Central Bank Governor Welcomes Consensus On Austerity
During a speech to the Parliamentary Committee for Finance, he warned that the Cypriot economy is showing marked signs of recession after the third quarter showed negative growth. In other comments, he said that the general government deficit is set to be 6.7 percent of GDP, significantly higher than the already problematic deficits in the last two years.
"The most important consequence of fiscal deterioration of recent years is the loss of our credibility as a state, so that we have been completely excluded from international markets as of May 2011," said Orphanides.
Cyprus bond yields are skyrocketing, sadly reflecting the concern of international investors over the Republic's creditworthiness, which compromises the role of Cyprus as a financial centre, he said.
"It is crucial for our country to immediately reverse this picture. Is it possible for foreign investors to trust us with their funds when they see that we cannot properly manage our own?" asked the Central Bank Governor.
The loss of market confidence in a state puts the banking system under tremendous pressure, he said.

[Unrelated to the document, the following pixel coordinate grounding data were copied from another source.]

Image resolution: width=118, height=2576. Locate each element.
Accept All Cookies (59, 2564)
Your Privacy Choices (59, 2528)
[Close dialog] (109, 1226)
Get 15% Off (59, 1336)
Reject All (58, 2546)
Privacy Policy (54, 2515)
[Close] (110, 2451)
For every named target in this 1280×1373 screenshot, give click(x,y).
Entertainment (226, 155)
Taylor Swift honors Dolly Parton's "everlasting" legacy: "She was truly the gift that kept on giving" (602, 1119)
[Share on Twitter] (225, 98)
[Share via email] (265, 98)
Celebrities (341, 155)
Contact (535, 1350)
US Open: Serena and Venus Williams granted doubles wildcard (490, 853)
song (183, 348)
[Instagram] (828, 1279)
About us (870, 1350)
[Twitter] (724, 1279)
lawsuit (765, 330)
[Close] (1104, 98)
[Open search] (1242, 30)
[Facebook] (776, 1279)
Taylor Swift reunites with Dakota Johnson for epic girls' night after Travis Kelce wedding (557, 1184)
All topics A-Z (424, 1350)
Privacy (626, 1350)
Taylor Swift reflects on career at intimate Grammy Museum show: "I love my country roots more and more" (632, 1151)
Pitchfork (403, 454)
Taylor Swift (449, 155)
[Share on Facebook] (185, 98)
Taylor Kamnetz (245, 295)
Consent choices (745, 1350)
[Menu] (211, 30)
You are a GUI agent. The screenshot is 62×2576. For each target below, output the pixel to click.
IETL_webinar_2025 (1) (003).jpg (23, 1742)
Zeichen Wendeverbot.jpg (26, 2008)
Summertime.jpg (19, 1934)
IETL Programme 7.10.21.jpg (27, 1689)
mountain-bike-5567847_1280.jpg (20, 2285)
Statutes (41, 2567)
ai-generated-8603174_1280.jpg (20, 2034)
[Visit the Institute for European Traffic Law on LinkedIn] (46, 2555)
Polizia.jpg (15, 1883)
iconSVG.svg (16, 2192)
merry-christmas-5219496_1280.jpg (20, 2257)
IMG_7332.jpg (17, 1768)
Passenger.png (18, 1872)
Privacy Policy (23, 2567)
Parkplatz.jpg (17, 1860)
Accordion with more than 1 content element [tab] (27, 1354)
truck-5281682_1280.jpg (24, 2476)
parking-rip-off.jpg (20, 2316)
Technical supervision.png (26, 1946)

"I am very positive that the critical situation has been recognised. The government and political parties have publicly acknowledged the need to reduce public spending, including the freezing of the state payroll for two years," said Orphanides.
After the measures are passed through Parliament, the market reaction should be closely monitored in the hopes that the political consensus can restore investor confidence, said Orphanides.
The new package agreed between President Demetris Christofias and political parties includes:
-Freezing Cost of Living Allowance (CoLA) and state employee salaries for two years.
-A temporary contribution from private employees who earn more than 2,500 euros per month that will be shared equally by the employee and employer.
-A rise in tax on dividends from 17 percent to 20 percent.
-Reviewing property taxes.
-Passing a bill raising VAT from 15 to 17 percent.
-Savings from social benefits of 200 million euros.
-Combating tax evasion by taxing loans taken by directors of companies and their families, and by withholding salaries for which no regular contributions were made to the Social Insurance Fund.
-Reviewing various financial allowances in the public sector with a view to removing or modifying them.
-Taking steps to support growth such as strengthening small and medium enterprises in cooperation with the European Investment Bank.
-Provide tax incentives for investing profits in development projects and automation.
-Establishing a committee with the Ministry of Finance and political parties related to reducing the operating costs of the public sector and reviewing the contribution from wealthy individuals.
The measures are expected to be voted on in the House of Representatives on December 15th.